You come home after a hard day’s work. You don’t feel like cooking, and you can’t face the hassle of going to a restaurant. Where do you turn?
To the freezer, of course. And like a crowd of football fans, a little voice in your head begins to chant, “DEE-frost! DEE-frost!”
Scanning your frozen assets, you’re wondering not so much about what is in there (“Why didn’t I label those packages?”), but about what would defrost in a minimum amount of time.
Your options are (a) leaving it out on the kitchen counter while you go through the mail, (b) soaking it in a sink full of water or (c) the best and fastest method of all, which I shall divulge in due time and which, I promise, will astound you.
For commercially packaged frozen foods, just follow the directions.
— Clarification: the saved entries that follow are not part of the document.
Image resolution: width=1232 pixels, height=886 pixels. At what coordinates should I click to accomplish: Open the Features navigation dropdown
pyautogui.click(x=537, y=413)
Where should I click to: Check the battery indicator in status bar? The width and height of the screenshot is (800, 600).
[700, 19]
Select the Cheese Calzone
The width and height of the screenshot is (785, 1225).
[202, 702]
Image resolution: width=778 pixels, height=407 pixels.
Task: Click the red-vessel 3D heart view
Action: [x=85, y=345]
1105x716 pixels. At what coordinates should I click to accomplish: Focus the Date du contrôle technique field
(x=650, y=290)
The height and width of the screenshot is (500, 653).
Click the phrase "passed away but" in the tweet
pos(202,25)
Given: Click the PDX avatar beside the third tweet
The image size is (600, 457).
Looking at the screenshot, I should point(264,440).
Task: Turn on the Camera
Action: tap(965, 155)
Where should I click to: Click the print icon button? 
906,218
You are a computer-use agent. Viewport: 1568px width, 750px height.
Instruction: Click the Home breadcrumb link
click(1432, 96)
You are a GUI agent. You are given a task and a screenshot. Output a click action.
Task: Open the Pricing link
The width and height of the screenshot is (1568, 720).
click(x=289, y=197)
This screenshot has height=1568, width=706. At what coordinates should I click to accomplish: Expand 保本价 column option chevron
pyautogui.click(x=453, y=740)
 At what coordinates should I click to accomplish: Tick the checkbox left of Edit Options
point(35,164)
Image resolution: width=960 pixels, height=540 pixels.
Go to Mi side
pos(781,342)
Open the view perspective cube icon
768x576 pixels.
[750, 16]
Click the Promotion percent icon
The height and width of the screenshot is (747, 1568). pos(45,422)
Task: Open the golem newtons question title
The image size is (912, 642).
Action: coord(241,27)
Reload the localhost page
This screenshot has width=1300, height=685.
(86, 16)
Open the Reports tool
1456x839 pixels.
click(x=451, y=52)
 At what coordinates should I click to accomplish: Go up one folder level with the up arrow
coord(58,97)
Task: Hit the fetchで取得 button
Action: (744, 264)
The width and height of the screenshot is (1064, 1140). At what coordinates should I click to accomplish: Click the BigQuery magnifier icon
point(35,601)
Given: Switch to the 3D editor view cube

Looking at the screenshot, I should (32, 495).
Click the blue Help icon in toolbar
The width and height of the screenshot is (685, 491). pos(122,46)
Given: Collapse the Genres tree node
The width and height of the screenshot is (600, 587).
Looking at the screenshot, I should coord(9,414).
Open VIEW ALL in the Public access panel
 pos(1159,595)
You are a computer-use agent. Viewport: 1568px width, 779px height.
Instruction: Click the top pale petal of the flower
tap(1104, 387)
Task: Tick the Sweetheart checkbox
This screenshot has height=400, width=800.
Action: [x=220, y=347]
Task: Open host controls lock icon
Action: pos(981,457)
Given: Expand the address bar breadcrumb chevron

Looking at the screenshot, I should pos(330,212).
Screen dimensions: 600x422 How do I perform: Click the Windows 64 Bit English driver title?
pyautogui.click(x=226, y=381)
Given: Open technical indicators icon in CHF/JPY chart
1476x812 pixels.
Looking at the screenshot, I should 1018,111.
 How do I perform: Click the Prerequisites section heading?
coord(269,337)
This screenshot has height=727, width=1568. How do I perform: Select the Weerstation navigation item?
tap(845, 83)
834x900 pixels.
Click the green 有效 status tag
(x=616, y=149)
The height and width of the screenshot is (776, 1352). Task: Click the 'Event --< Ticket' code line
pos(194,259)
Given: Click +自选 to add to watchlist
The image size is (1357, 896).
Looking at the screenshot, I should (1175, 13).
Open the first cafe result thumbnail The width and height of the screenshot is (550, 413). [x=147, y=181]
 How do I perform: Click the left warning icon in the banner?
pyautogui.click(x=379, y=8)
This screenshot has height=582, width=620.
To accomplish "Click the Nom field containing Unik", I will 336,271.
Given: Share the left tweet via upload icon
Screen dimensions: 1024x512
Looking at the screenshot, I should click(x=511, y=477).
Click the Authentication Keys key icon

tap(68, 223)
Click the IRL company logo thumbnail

You wouldn’t believe the armies of home economists and technicians who slaved away to determine the best methods of defrosting their company’s products in the home kitchen. Trust them.
While the defrosting directions on commercial packages often involve a microwave oven, that usually doesn’t work for thawing home-frozen foods, because it’s hard to keep the outer regions of the food from beginning to cook.
“Frozen food” is something of a misnomer. Technically speaking, freezing means converting a substance from its liquid form into its solid form by cooling it below its freezing point. But meats and vegetables are already solid when they are put into the freezer. It’s their water content that freezes into tiny ice crystals, and those ice crystals are what make the whole food hard. The job of defrosting, then, is to melt those tiny ice crystals back to their liquid form.
How do you melt ice? Why, you heat it, of course. Your first problem, then, is to find a source of low-temperature heat. If that phrase sounds paradoxical, please realize that heat and temperature are two very different things.
Heat is energy, the energy that moving molecules have. All molecules are moving to some extent, so heat is everywhere, in everything. Even an ice cube contains heat. Not as much as a hot potato, but some.
On the other hand, temperature, as I have pointed out earlier, is just a convenient number by which we humans express how fast the molecules are moving. If the molecules of one substance are moving faster, on the average, than those of another, we say that the first substance has a higher temperature, or is hotter, than the other.
Heat energy will travel automatically from a warmer substance into an adjacent, cooler one, because the faster molecules in the warmer one can bang against the molecules of the cooler one, making them move faster. Obviously, then, we could warm our frozen food most quickly by putting it in contact with a hot substance, such as the air in a hot oven. But that would cook the outer parts of the food before much heat could penetrate into the inner parts.
The air in your kitchen is at a very moderate temperature compared with the air in a hot oven, but it still contains a lot of heat that can be tapped to defrost frozen food. So should we just leave the food out in the air? No.
It would take too long for the air to transfer its heat, because air is just about the worst conductor of heat that you can imagine. Its molecules are just too far apart to do much banging against other molecules. Besides, slow air-thawing is dangerous because bacteria can grow rapidly on the outside portions that are first to thaw.
How about soaking in water? Water is a much better heat conductor than air is, because its molecules are much closer together. If the food package is waterproof (and if you’re not sure, seal it in a zipper-top bag after pressing out most of the air), then by all means soak it in a bowl, or in the case of a whole chicken or turkey, a sink or bathtub, full of cold water. Since the frozen bird will make the water even colder, change the water every half hour or so and the whole process will go even faster.
The quickest method of all, I now reveal, is to place the unwrapped frozen food on an unheated, heavy skillet or frying pan. Yes, unheated. Metals are the champion heat conductors of all substances, because they have zillions of loose electrons that can transmit energy even better than clashing molecules can.
The metal pan will conduct the room’s heat very efficiently into the frozen food, thawing it in record time. The heavier the pan the better, because thicker metal can conduct more heat per minute. Flat foods like steaks and chops will thaw fastest, because they make the best contact with the pan, so keep this in mind when making up your packages for the freezer. (Round, bulky roasts and whole chickens or turkeys won’t thaw much faster on the pan than on the counter; however, neither method is recommended because of the danger of bacterial growth.
Thaw them either in cold water or in the refrigerator.) Nonstick pans won’t work, incidentally, because the coatings are poor heat conductors, nor will a cast-iron pan because it is porous.
I discovered the frying-pan gimmick while experimenting with one of those “miracle” defrosting trays sold in catalogs and cookware stores.
They are reputedly made of an “advanced, space-age super-conductive alloy” that “takes heat right out of the air.” Well, the space-age alloy turns out to be ordinary aluminum (I analyzed it), and it “takes heat out of the air” exactly the way an aluminum frying pan does, and for exactly the same reasons.
So save the water method for the bulky stuff and just put that frozen steak or fillet on a heavy frying pan. It’ll be thawed before you can say, “Where did I put those frozen peas?” Well, not quite, but a lot sooner than you’d think.